Exercise inputs:
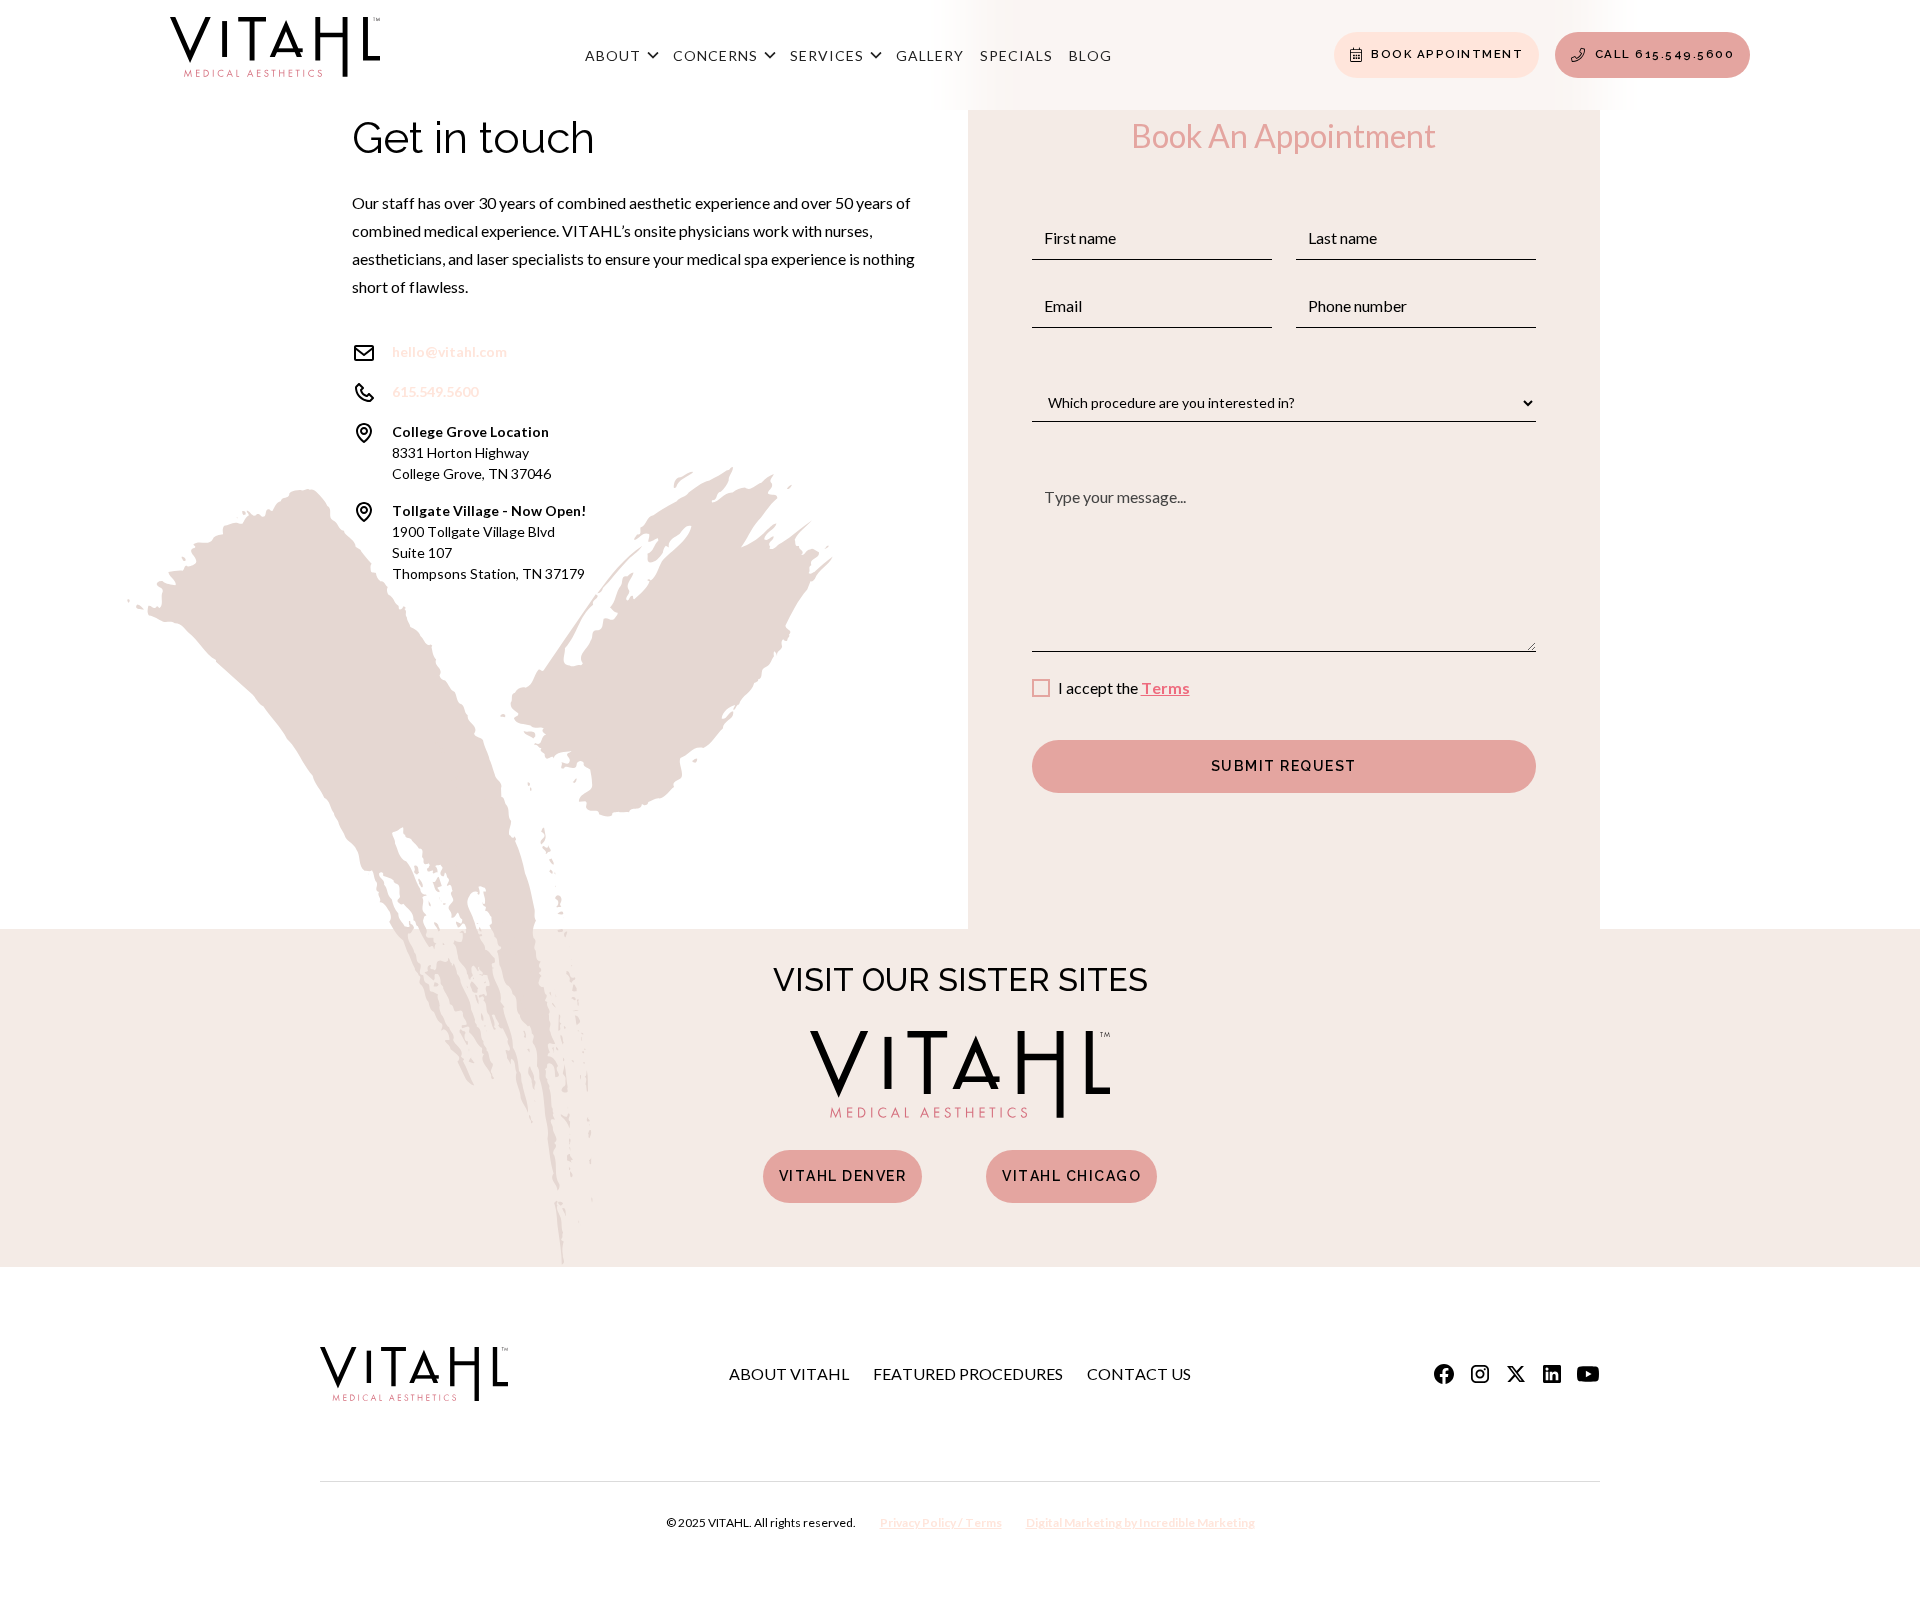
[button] (621, 55)
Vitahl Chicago (1071, 1176)
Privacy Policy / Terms (941, 1522)
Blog (1090, 55)
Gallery (930, 55)
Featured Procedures (968, 1373)
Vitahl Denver (843, 1176)
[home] (275, 55)
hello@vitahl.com (449, 351)
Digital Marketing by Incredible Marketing (1140, 1522)
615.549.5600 (435, 391)
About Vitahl (789, 1373)
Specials (1016, 55)
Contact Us (1139, 1373)
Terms (1165, 687)
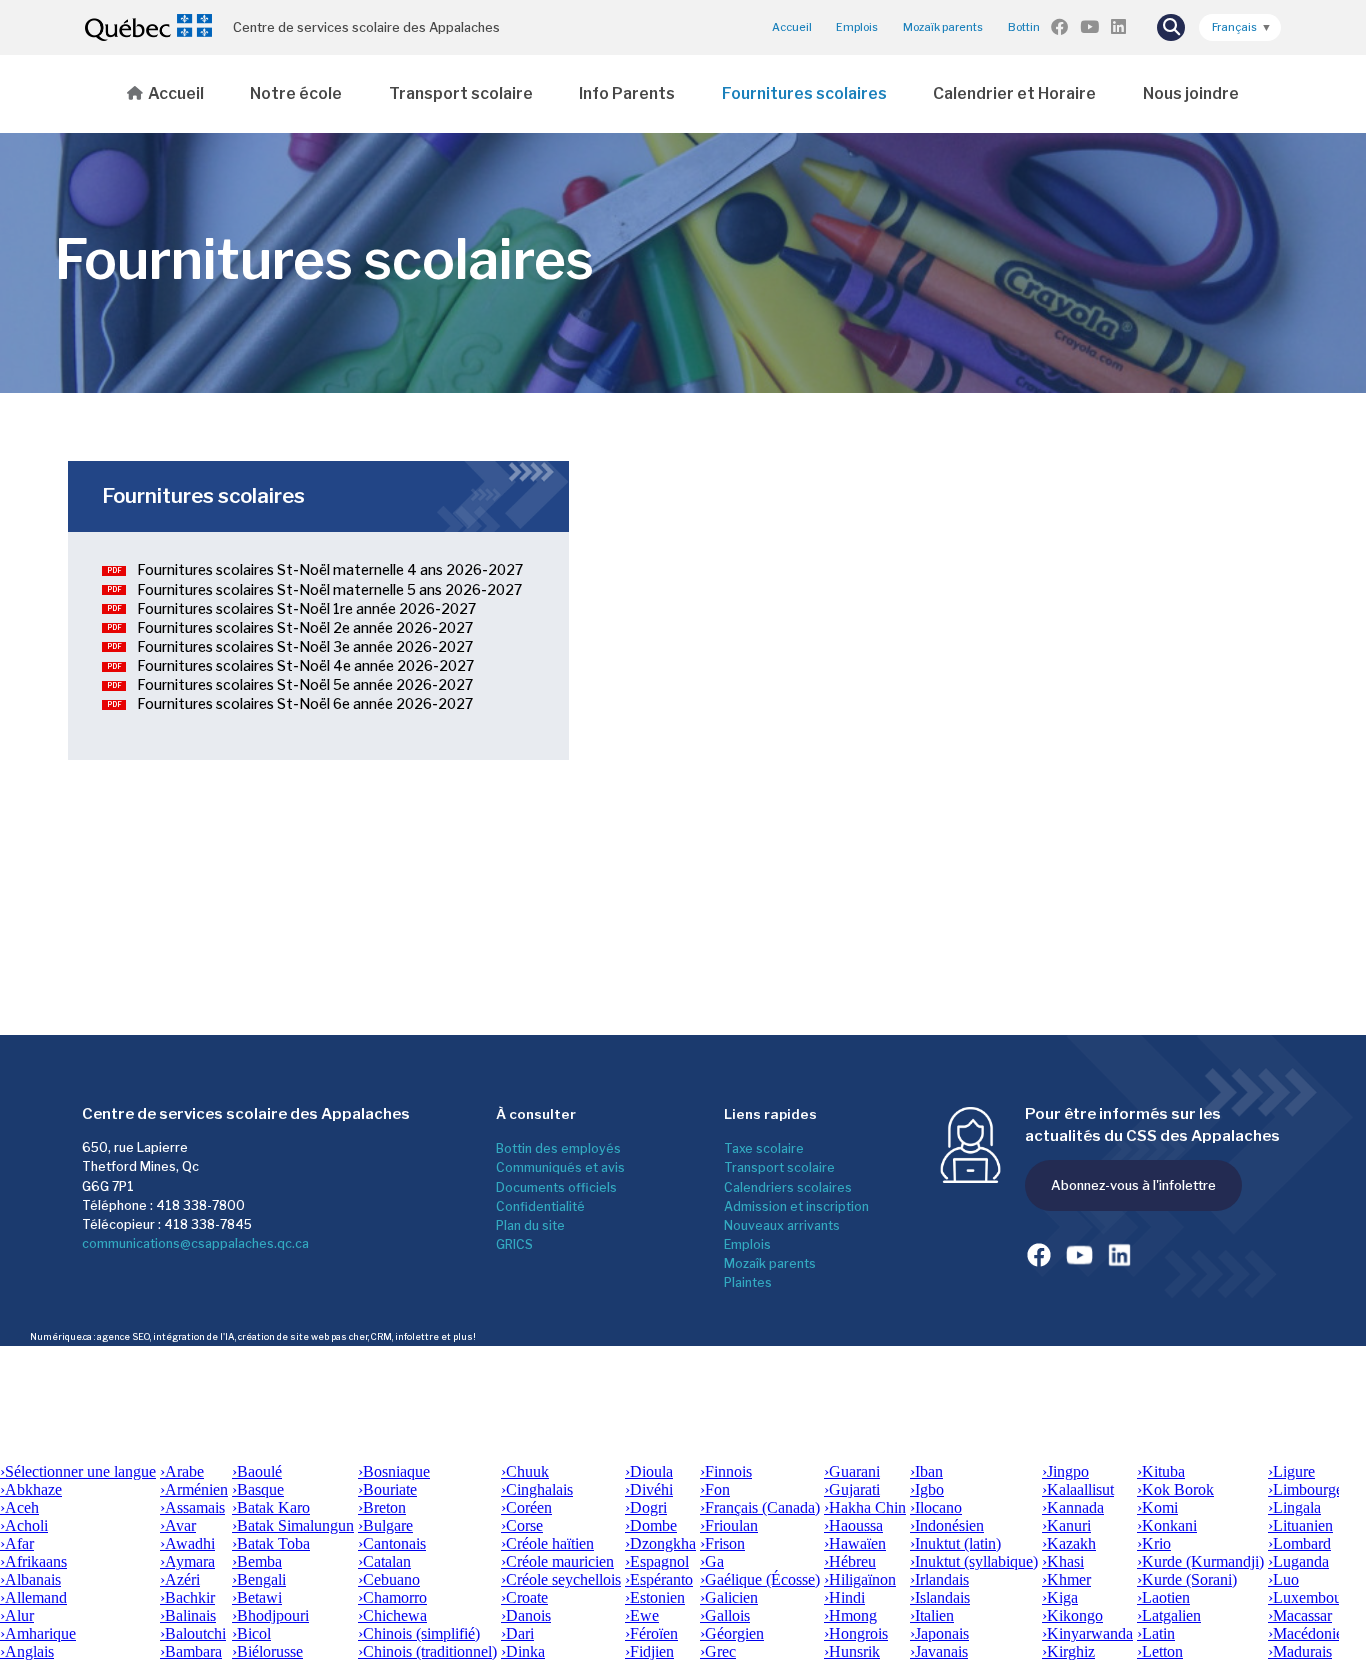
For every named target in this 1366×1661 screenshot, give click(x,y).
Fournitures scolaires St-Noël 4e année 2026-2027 (305, 666)
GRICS (514, 1244)
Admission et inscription (796, 1206)
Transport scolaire (461, 93)
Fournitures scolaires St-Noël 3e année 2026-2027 (305, 647)
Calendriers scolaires (788, 1187)
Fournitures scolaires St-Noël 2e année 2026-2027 (305, 628)
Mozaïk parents (943, 27)
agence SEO (123, 1336)
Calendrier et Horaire (1014, 93)
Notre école (296, 93)
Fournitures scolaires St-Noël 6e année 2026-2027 (305, 704)
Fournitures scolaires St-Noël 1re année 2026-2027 (306, 609)
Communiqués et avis (560, 1167)
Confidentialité (540, 1206)
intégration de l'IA (194, 1336)
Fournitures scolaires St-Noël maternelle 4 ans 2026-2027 (330, 570)
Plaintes (748, 1282)
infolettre (417, 1336)
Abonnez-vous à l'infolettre (1133, 1185)
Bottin (1024, 27)
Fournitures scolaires (804, 93)
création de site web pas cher (303, 1336)
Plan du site (530, 1225)
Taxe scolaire (764, 1148)
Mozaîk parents (770, 1263)
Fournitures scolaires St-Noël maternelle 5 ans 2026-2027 (329, 590)
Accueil (792, 27)
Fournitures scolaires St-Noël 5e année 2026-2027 (305, 685)
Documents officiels (556, 1187)
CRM (381, 1336)
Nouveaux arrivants (782, 1225)
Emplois (857, 27)
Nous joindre (1191, 93)
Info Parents (627, 93)
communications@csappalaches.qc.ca (195, 1243)
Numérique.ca (61, 1336)
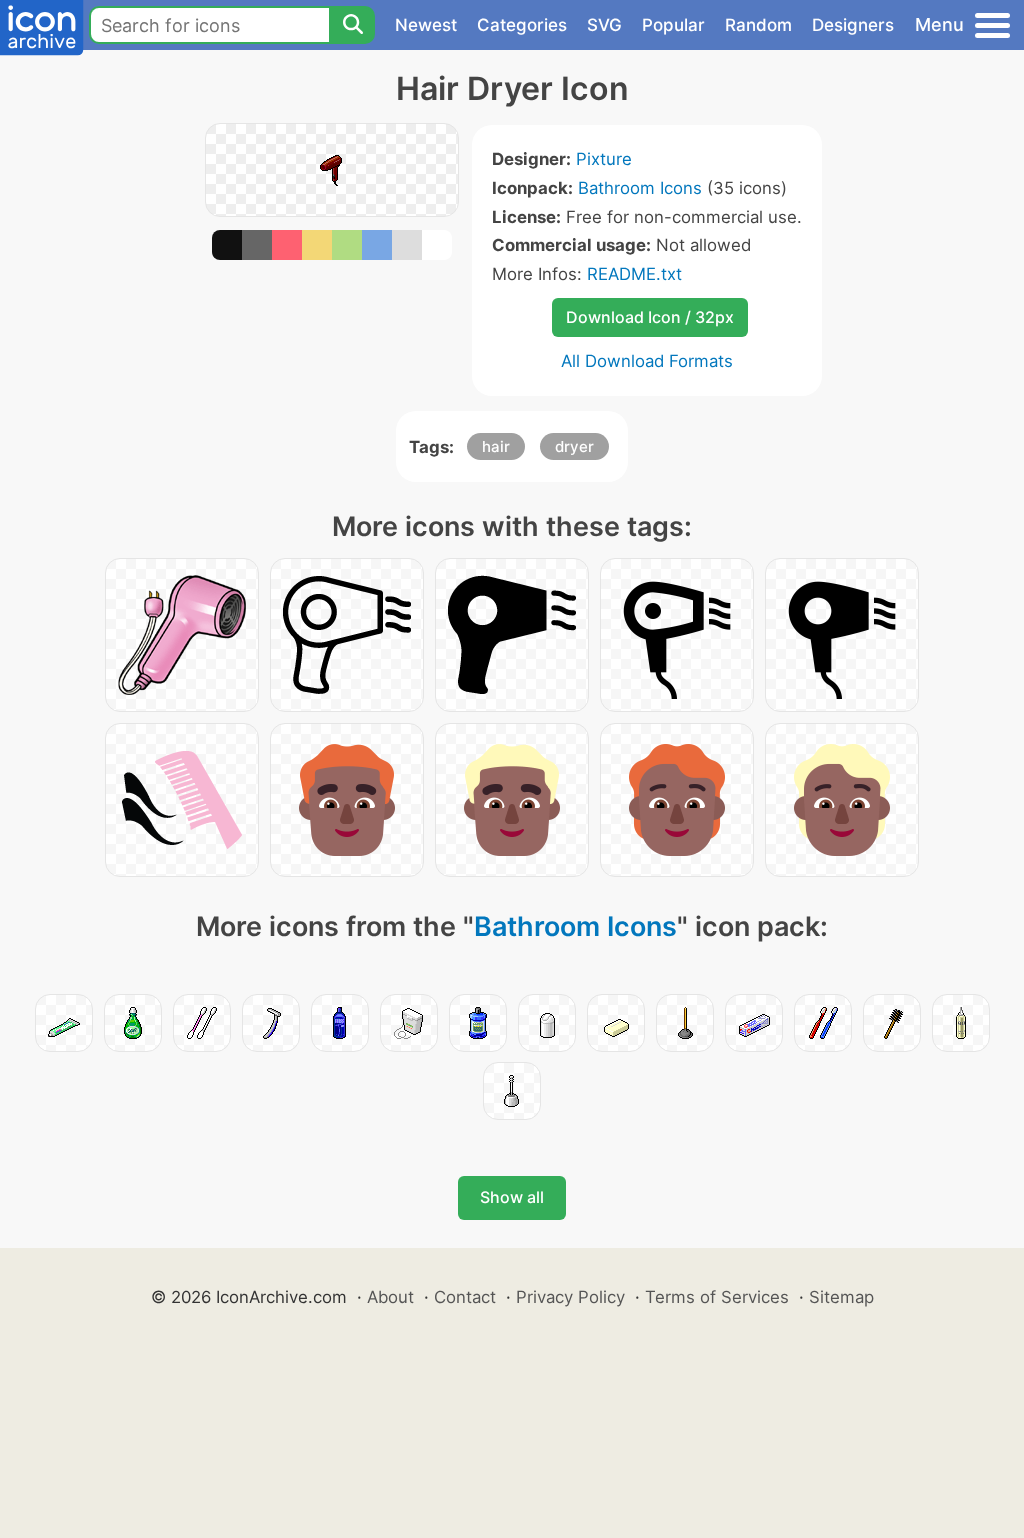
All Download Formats (647, 361)
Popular (673, 25)
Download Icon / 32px (650, 317)
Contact (465, 1297)
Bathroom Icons (640, 188)
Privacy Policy (570, 1297)
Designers (853, 25)
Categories (522, 25)
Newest (426, 25)
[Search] (352, 25)
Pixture (604, 159)
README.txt (634, 274)
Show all (512, 1197)
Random (758, 25)
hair (496, 446)
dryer (574, 446)
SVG (604, 25)
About (390, 1297)
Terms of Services (717, 1297)
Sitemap (841, 1297)
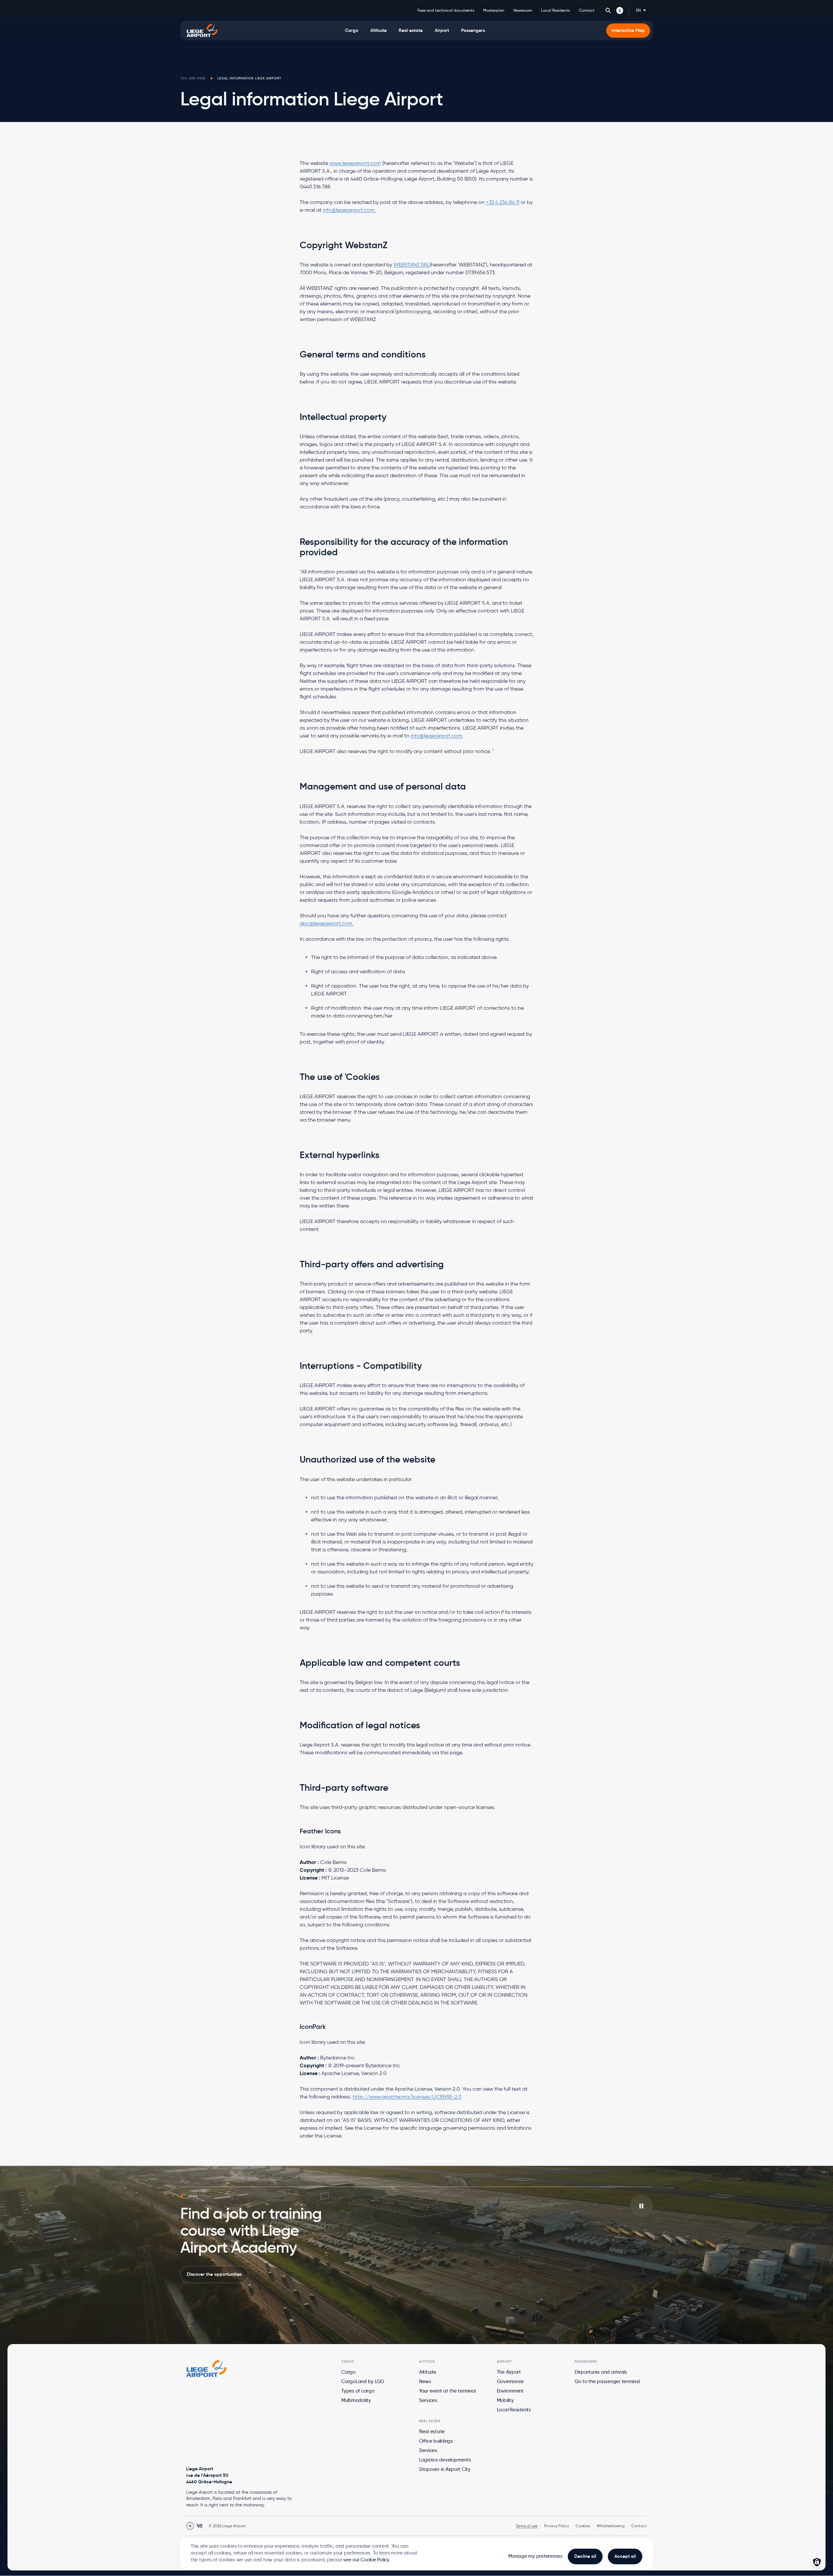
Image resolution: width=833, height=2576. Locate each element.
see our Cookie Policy (366, 2560)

What to do: Go through the material above and repeat it exactly. Omit the pictures.

Exercise answer:
[button] (621, 55)
Vitahl Chicago (1071, 1176)
Privacy Policy / Terms (941, 1522)
Blog (1090, 55)
Gallery (930, 55)
Featured Procedures (968, 1373)
Vitahl Denver (843, 1176)
[home] (275, 55)
hello@vitahl.com (449, 351)
Digital Marketing by Incredible Marketing (1140, 1522)
615.549.5600 (435, 391)
About Vitahl (789, 1373)
Specials (1016, 55)
Contact Us (1139, 1373)
Terms (1165, 687)
For every named target in this 1366×1661 screenshot, give click(x,y).
Fournitures scolaires St-Noël 4e année 2026-2027 (305, 666)
GRICS (514, 1244)
Admission et inscription (796, 1206)
Transport scolaire (461, 93)
Fournitures scolaires St-Noël 3e année 2026-2027 (305, 647)
Calendriers scolaires (788, 1187)
Fournitures scolaires St-Noël 2e année 2026-2027 (305, 628)
Mozaïk parents (943, 27)
agence SEO (123, 1336)
Calendrier et Horaire (1014, 93)
Notre école (296, 93)
Fournitures scolaires St-Noël 6e année 2026-2027 (305, 704)
Fournitures scolaires St-Noël 1re année 2026-2027 (306, 609)
Communiqués et avis (560, 1167)
Confidentialité (540, 1206)
intégration de l'IA (194, 1336)
Fournitures scolaires St-Noël maternelle 4 ans 2026-2027 (330, 570)
Plaintes (748, 1282)
infolettre (417, 1336)
Abonnez-vous à l'infolettre (1133, 1185)
Bottin (1024, 27)
Fournitures scolaires (804, 93)
création de site web pas cher (303, 1336)
Plan du site (530, 1225)
Taxe scolaire (764, 1148)
Mozaîk parents (770, 1263)
Fournitures scolaires St-Noël maternelle 5 ans 2026-2027 (329, 590)
Accueil (792, 27)
Fournitures scolaires St-Noël 5e année 2026-2027 (305, 685)
Documents officiels (556, 1187)
CRM (381, 1336)
Nouveaux arrivants (782, 1225)
Emplois (857, 27)
Nous joindre (1191, 93)
Info Parents (627, 93)
communications@csappalaches.qc.ca (195, 1243)
Numérique.ca (61, 1336)
All Download Formats (647, 361)
Popular (673, 25)
Download Icon / 32px (650, 317)
Contact (465, 1297)
Bathroom Icons (640, 188)
Privacy Policy (570, 1297)
Designers (853, 25)
Categories (522, 25)
Newest (426, 25)
[Search] (352, 25)
Pixture (604, 159)
README.txt (634, 274)
Show all (512, 1197)
Random (758, 25)
hair (496, 446)
dryer (574, 446)
SVG (604, 25)
About (390, 1297)
Terms of Services (717, 1297)
Sitemap (841, 1297)
Image resolution: width=833, height=2576. Locate each element.
see our Cookie Policy (366, 2560)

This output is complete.